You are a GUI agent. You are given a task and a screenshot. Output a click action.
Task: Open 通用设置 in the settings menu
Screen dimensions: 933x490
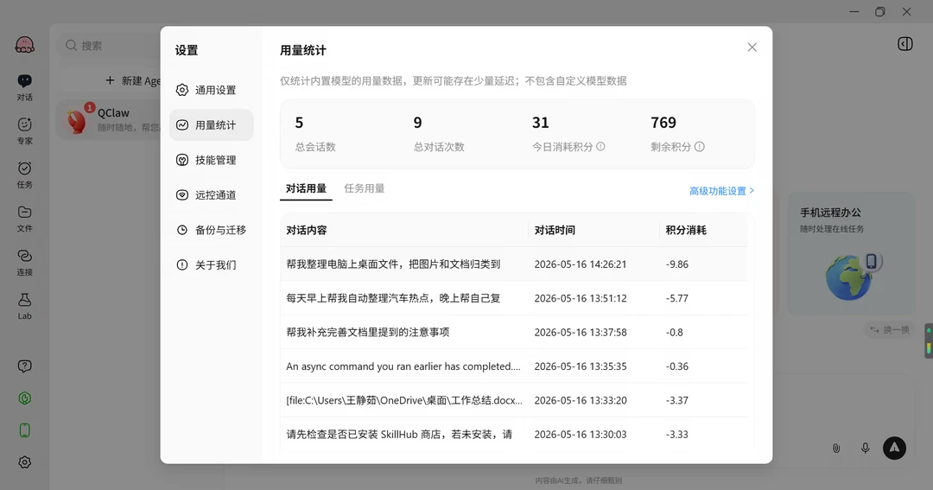point(212,90)
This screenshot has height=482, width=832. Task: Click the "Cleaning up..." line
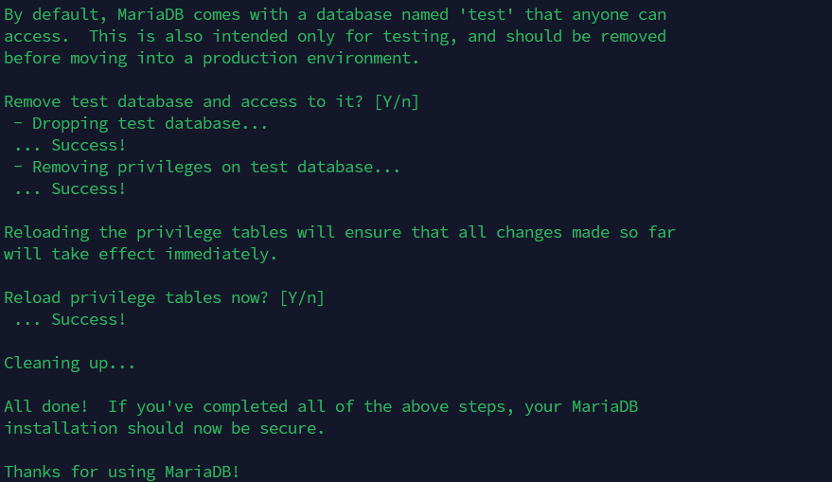[x=69, y=363]
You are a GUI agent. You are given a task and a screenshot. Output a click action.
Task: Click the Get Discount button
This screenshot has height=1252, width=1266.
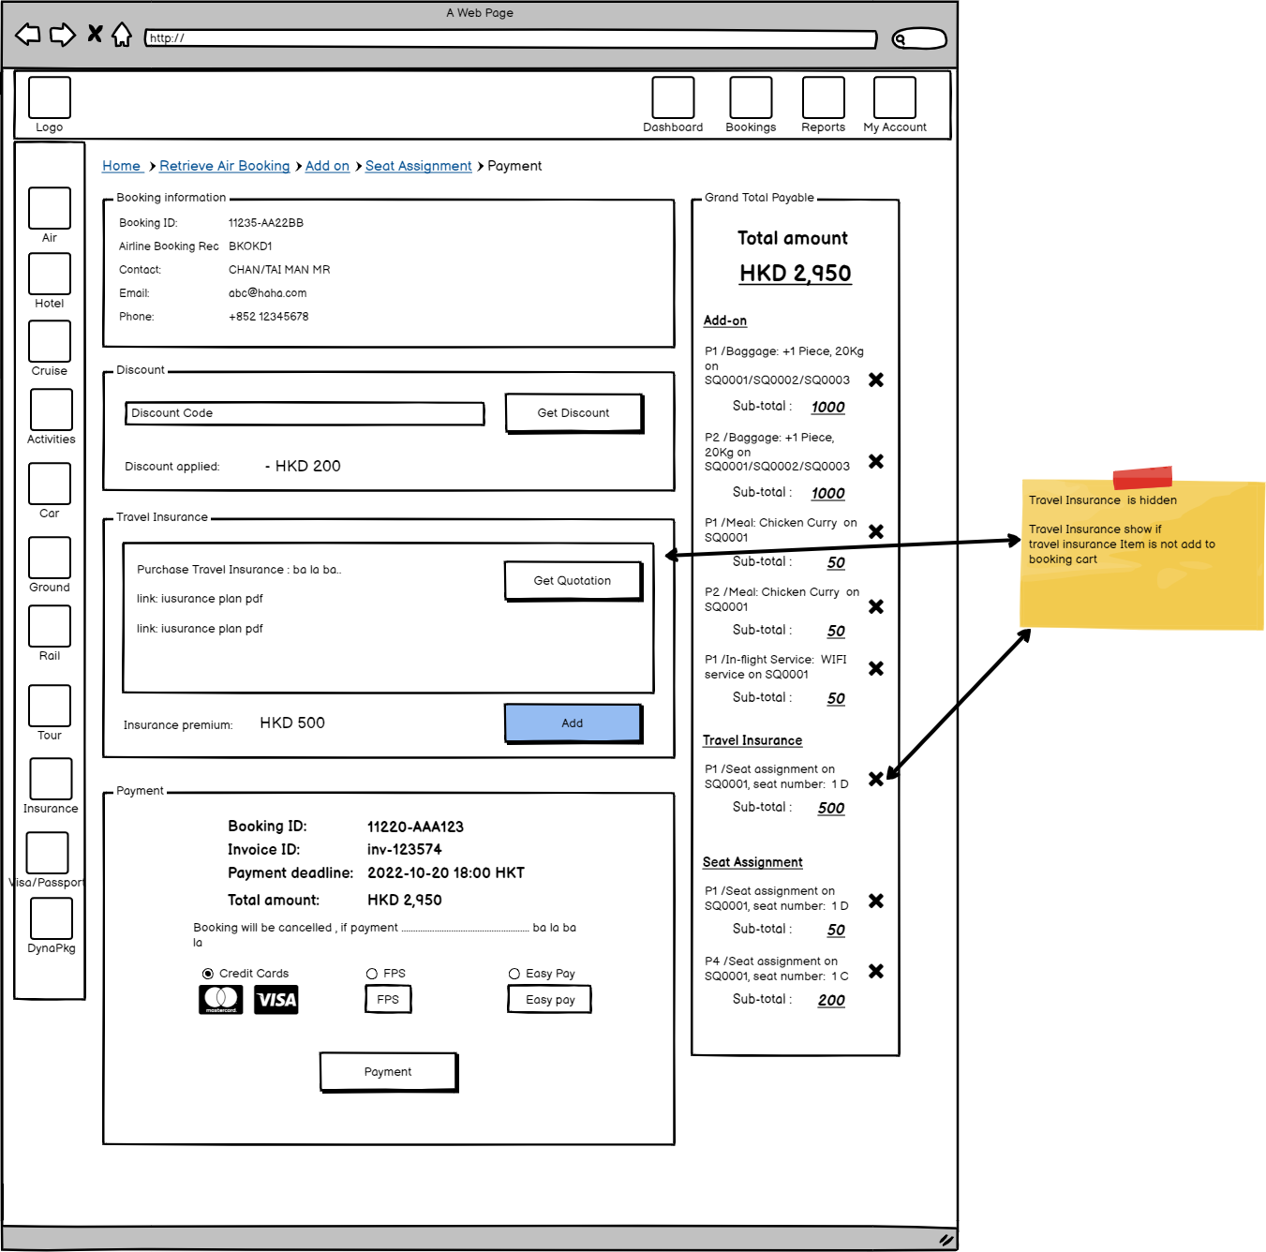[x=573, y=413]
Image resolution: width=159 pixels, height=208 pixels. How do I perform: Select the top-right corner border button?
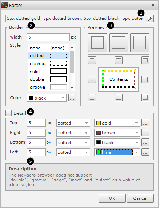pos(145,60)
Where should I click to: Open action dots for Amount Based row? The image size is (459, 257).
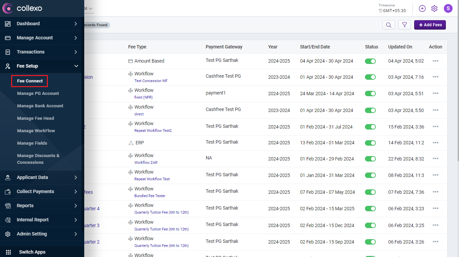point(435,61)
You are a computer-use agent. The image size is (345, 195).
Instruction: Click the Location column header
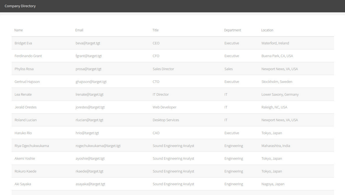(267, 30)
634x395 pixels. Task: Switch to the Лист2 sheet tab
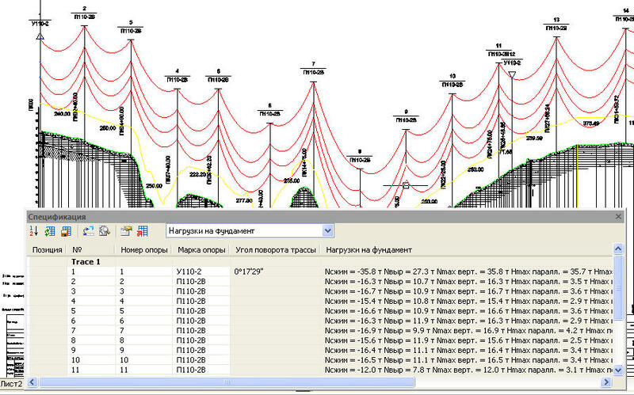(x=11, y=384)
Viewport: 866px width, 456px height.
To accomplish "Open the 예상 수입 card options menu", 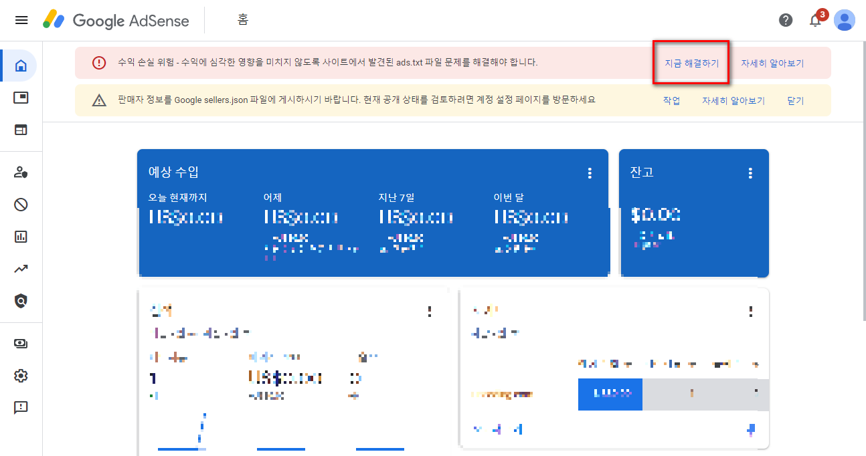I will (x=590, y=173).
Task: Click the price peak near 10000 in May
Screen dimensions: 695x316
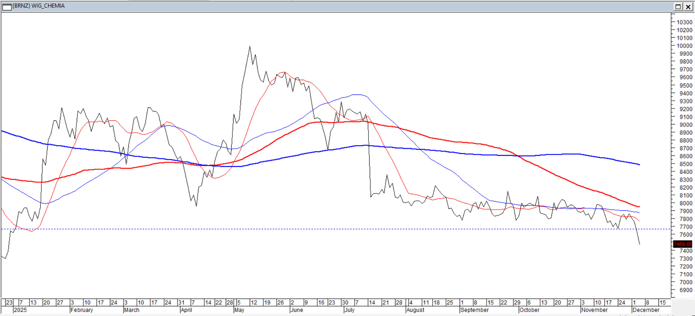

Your goal: Each line above that falls between the line with "Image resolution: width=159" and the line with "You are a computer-use" should be printed exactly, together with those two lines, but the pictures should not.

Solved problem:
Image resolution: width=159 pixels, height=208 pixels. How do I perform: Select the top-right corner border button?
pos(145,60)
Where should I click to: Open action dots for Amount Based row? The image size is (459, 257).
point(435,61)
You are a computer-use agent. The image size is (345, 195).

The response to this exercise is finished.